WHAT IS EXPECTED: Print each entry as it appears. Images stay out of the copy.

++++ EXERCISE INPUT ++++

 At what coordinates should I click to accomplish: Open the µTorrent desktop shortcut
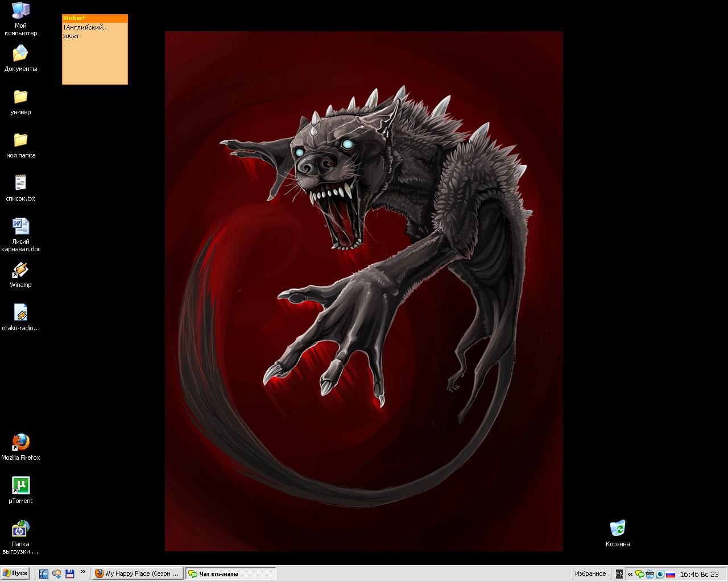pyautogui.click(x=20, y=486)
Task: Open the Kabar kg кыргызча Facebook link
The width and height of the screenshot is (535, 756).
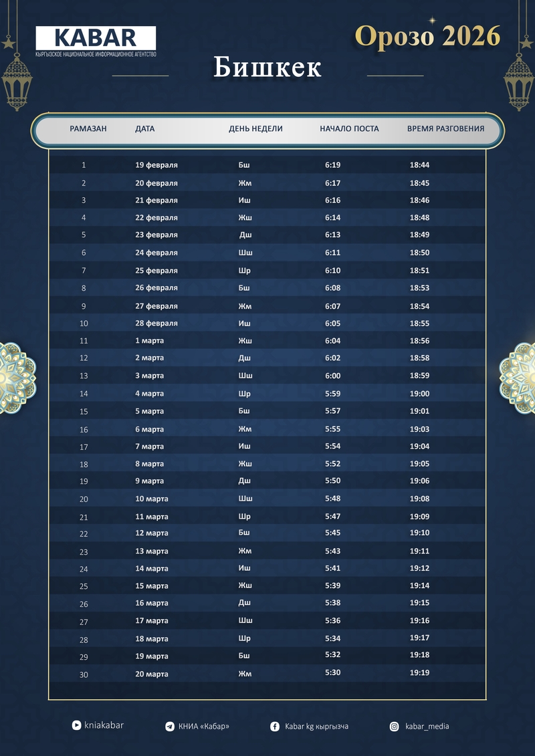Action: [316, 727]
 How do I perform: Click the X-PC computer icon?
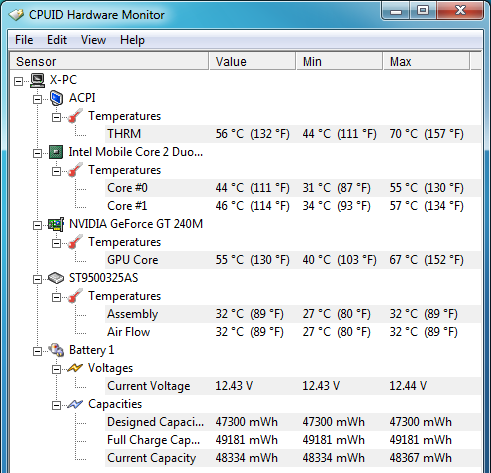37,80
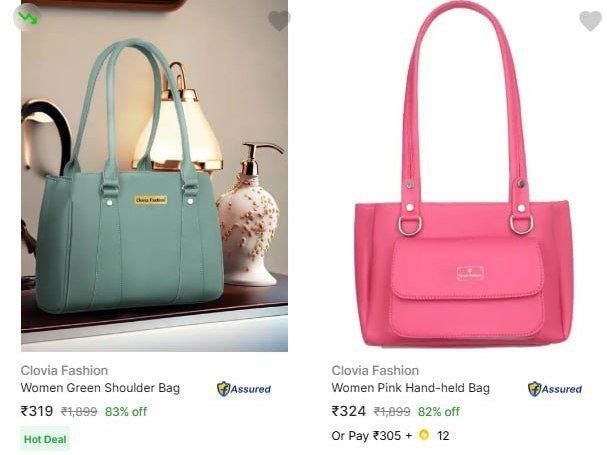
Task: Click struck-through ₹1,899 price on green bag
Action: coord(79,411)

++++

EXPECTED ANSWER:
 At what coordinates should I click to accomplish: Open the µTorrent desktop shortcut
pyautogui.click(x=20, y=486)
Task: Open the Kabar kg кыргызча Facebook link
The width and height of the screenshot is (535, 756).
Action: [316, 727]
 How do I perform: Click the X-PC computer icon?
37,80
Task: Click struck-through ₹1,899 price on green bag
Action: coord(79,411)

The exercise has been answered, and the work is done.